The employer, Honda Canada, initially responded to the employee’s frequent absences, which were caused by CFS, by disciplining him. Honda later requested that the employee meet with its occupational medicine specialist, but refused the employee’s request for clarification as to the purpose of the meeting. When the employee declined to meet with the physician, he was terminated for disobeying the employer’s direction.
The trial judge upheld the employee’s claim for wrongful dismissal. He found that Honda’s conduct was a reprehensible and abusive attempt, spanning five years, to avoid its responsibilities to accommodate the employee’s disability. The trial judge awarded the employee 15 months’ salary and added a further nine months for the “egregious bad faith” displayed by Honda in dismissing him. Finally, in view of what was described as Honda’s outrageous and high-handed treatment of its long-term employee, Honda was ordered to pay a record $500,000 in punitive damages.

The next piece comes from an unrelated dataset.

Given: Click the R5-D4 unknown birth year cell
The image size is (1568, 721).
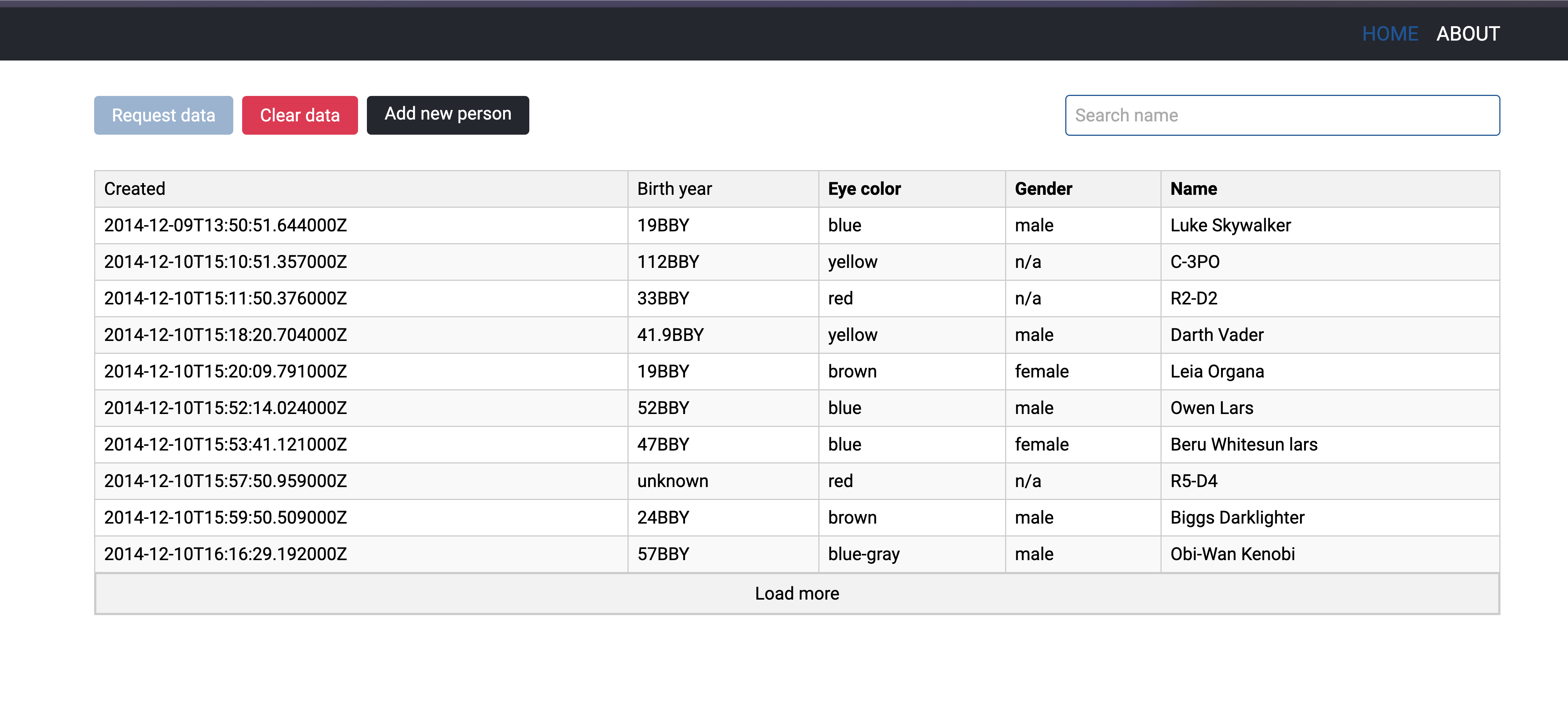Looking at the screenshot, I should pyautogui.click(x=672, y=481).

Honda appealed. The Court of Appeal upheld the trial judge’s decision except for the amount of punitive damages. The Court held that the evidence did not support damages of such magnitude, Further, the trial judge erred in finding that the employer’s misconduct spanned five years, since the conflict over the employee’s absences began only seven months prior to his dismissal. In arriving at the reduced figure, the Court took into account the 24 months’ severance awarded, the lack of persistent abuse by Honda and the relatively short duration of the misconduct.